Telecom Platform Services

 

(a) In fiscal 2012, the Company recorded an aggregate of $6.5 million for estimated losses from pending litigation (see Note 13).

 

(b) On October 12, 2011, the Company entered into a binding term sheet with T-Mobile USA, Inc. (“T-Mobile”) to settle litigation related to an alleged breach of a wholesale supply agreement (see Note 13). In consideration of the settlement of all disputes between the parties, on October 13, 2011, the Company paid T-Mobile $10 million. The Company incurred legal fees of $1.0 million in fiscal 2012 in connection with this matter. In addition, in fiscal 2012, the Company recorded a $0.2 million loss on the settlement of an unrelated claim.

 

In 2007, the Company filed a complaint as amended in the United States District Court for the District of New Jersey against several prepaid calling card companies. The lawsuit alleged that the defendants were systematically falsely promising minutes in their voice prompts and other advertisements that consumers cannot obtain from the cards they purchased. In 2007, the Company settled with five of the defendant groups. The litigation continued against certain defendants affiliated with STi Prepaid, LLC. On March 22, 2010, the Company and the defendants agreed to settle the litigation and the underlying disputes giving rise thereto.
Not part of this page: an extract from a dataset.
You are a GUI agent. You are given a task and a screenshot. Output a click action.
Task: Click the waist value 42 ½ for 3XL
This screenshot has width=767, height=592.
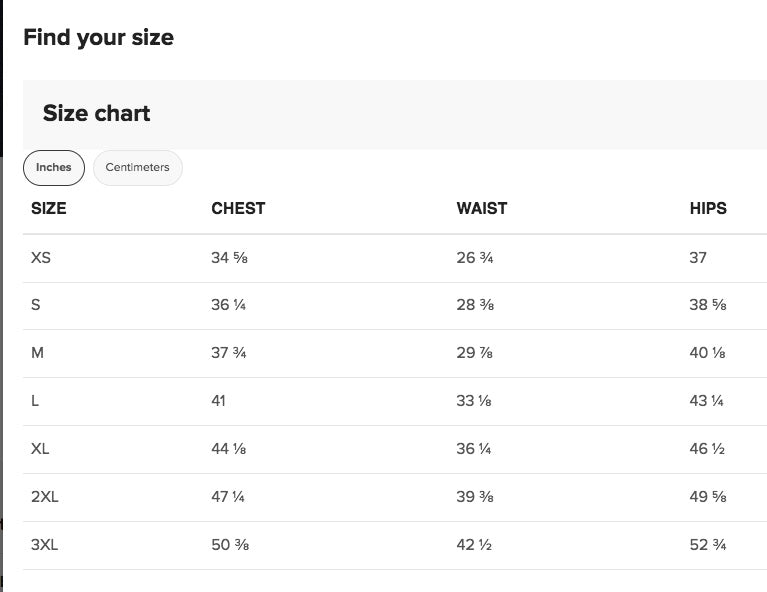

Pursuant to a Settlement Agreement, and without admitting any liability, (i) certain of the defendants paid the Company cash of $10.0 million, (ii) the Company dismissed the litigation with prejudice and (iii) the parties entered into related mutual releases.

 

(c) On January 17, 2012, the Company received $1.8 million from Broadstripe, LLC in settlement of the Company’s claim stemming from Broadstripe, LLC’s rejection of its telephony services agreements with the Company upon the confirmation of Broadstripe, LLC’s bankruptcy plan and closing of its bankruptcy sale.

 

(d) In connection with CSC Holdings, LLC’s (“Cablevision”) acquisition of Bresnan Broadband Holdings, LLC (“Bresnan”), Bresnan exercised its option to terminate the services being provided by the Company to Bresnan under a Cable Telephony Agreement dated November 3, 2004. Pursuant to the terms of the Agreement, in December 2010, Cablevision paid $14.4 million to the Company to terminate the Agreement.

 

(e) On February 15, 2011, a jury in the United States District Court, Eastern District of Texas awarded Alexsam, Inc. $9.1 million in damages in an action alleging infringement by the Company of two patents related to the activation of phone and gift cards (incorporating bank identification numbers approved by the American Banking Association for use in a banking network) over a point-of-sale terminal (see Note 13). The final judgment issued in August 2011 awarded Alexsam an aggregate of $10.1 million including damages and interest. The Company incurred legal fees of $0.7 million in connection with this matter. The Company does not expect that this decision will have a material impact on its future business operations.

 

All Other

 

(f) In March and April 2012, the Company’s subsidiary IDT Spectrum closed on the sale of eight spectrum licenses covering metropolitan areas from its nationwide portfolio. The Company received cash of $6.8 million in exchange for the licenses and recorded a gain of $5.3 million on the sale in fiscal 2012.

 

(g) In fiscal 2011 and fiscal 2010, the Company received proceeds from insurance of $3.5 million and $0.5 million, respectively, related to water damage to portions of the Company’s building and improvements at 520 Broad Street, Newark, New Jersey. The damaged portion of the building and improvements had an estimated carrying value of $1.1 million. In fiscal 2011, the Company recorded a gain of $2.6 million from this insurance claim.

 

(h) In fiscal 2008 and fiscal 2009, the Company disposed of 100% of the issued and outstanding shares of IDT Global Israel, Ltd. in transactions with the former Chief Executive Officer of IDT Global Israel. In March 2010, the Company settled various claims related to IDT Global Israel, Ltd. and recorded a gain of $0.5 million.

 

(i) In July 2010, the Company sold land and a building in Piscataway, New Jersey for cash of $3.1 million and recorded a gain of $0.7 million on the sale.